FC2ブログ
 

みんなみすべくきたすべく

やさいのおにたいじ

野菜2

(承前)
 「酒呑童子」の話の伝わり方は、各地、時代で異なったものがありましたが、絵本「やさいのおにたいじ―― 御伽草子「酒呑童子」より――」(つるたようこ絵 福音館)は、野菜の酒呑童子の話です。しかも、京の都の京野菜。

≪都に住む野菜たちはみんな平和に暮らしていました≫が、東の山から恐ろしいコンニャクイモの鬼が出てきては、娘たちをさらっていっていました。お屋敷に住む 日野菜姫がさらわれてしまいます、すると、父親の聖護院かぶらが筍、松茸、加茂ナス、みずな、金時人参、堀川ゴボウの6人に鬼退治を命じました。≪山を越え川を渡り、雨にも負けず風にも負けず、力を合わせて進んでいくと 山の途中に壊れた橋が…≫そこには鹿ケ谷カボチャのお爺さんが渡れずこまっていたので、堀川ゴボウが橋の代わりになって、進みます。ようやく鬼の屋敷につくと、そこには、八つの顔を持つ八ツ頭。そこは、おっとり加茂ナスが難を切り抜け、次は、普通の大きさの人参とゴボウが 大きな金時人参と堀川ゴボウに恐れをなし、最後、庭の入り口には毒キノコ、そこは、松茸のいい香りで毒キノコを眠らせ、ようやく、酒好きのこんにゃく芋の鬼のところへ。で、酒を飲ませ・・・・・
 関西人には、なじみ深い野菜のオンパレード。ただし、京都にしか売ってない野菜も多く、口にしたこともないのもあります。
 
 加えて、東の山の恐ろしい鬼とありますから、これは、都の西北にある大江山ではなく、伊吹山の酒呑童子と考えられます。

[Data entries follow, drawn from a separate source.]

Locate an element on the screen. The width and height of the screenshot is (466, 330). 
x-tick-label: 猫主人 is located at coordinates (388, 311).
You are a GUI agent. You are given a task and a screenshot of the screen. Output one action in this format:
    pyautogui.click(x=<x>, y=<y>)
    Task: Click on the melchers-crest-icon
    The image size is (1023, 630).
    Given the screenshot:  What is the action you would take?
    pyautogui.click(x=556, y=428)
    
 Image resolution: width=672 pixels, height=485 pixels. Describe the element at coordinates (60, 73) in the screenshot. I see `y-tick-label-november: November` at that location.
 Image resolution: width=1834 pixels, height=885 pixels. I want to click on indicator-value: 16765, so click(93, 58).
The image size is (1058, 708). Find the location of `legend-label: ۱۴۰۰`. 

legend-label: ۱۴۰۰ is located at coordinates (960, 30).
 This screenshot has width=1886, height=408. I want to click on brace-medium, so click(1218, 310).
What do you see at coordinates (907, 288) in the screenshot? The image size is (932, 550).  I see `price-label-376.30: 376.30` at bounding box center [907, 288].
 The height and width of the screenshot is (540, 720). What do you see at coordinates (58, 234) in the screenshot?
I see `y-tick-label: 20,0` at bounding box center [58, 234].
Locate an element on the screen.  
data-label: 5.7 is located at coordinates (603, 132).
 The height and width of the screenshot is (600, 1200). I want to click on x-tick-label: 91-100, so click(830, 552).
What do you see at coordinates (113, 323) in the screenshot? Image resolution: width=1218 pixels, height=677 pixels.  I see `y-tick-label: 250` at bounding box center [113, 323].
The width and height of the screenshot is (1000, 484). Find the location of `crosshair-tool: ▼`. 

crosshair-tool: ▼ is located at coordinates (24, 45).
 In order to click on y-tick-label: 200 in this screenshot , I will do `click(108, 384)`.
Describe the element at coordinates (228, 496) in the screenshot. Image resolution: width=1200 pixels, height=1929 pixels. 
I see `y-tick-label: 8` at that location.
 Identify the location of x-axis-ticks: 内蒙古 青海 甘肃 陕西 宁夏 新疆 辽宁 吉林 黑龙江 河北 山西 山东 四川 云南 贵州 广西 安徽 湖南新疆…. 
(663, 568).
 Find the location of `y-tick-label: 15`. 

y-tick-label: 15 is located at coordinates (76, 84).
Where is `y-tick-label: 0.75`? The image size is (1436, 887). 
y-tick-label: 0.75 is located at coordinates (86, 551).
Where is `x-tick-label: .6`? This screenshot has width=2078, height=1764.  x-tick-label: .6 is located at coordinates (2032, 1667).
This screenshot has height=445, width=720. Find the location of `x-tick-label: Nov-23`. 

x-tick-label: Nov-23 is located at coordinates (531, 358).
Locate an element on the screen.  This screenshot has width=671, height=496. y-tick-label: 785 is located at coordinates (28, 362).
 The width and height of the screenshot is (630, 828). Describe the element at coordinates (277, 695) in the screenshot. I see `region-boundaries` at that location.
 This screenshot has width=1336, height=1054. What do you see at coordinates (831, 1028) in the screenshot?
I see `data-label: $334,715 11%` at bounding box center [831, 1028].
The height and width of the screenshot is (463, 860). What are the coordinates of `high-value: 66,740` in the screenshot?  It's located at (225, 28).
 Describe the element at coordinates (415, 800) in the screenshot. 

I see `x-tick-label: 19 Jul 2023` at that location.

 このつるたようこ画による昔話絵本は、他にもあります。どれも、野菜!(続く)

☆写真上は、日野菜(ひのな)のお姫様がさらわれ、それを右手のお母さんが「かえしてんかー」と言ってる場面に、手前、日野菜の漬物を置いてます。美味しい。

☆写真下は、渡れないところを堀川ゴボウが橋になる場面ですが、堀川ゴボウの本物を見るまでは、「ゴボウ」にそんなことできるかなぁ。ま、土がついてワイルドなイメージだからかな・・・・などと思っていましたが、なんのなんの、本物の堀川ゴボウのたくましいこと。写真にも写る「鬆(す)」の部分をくりぬいて料理します。柔らかくて美味しい。ちょっと、癖になります。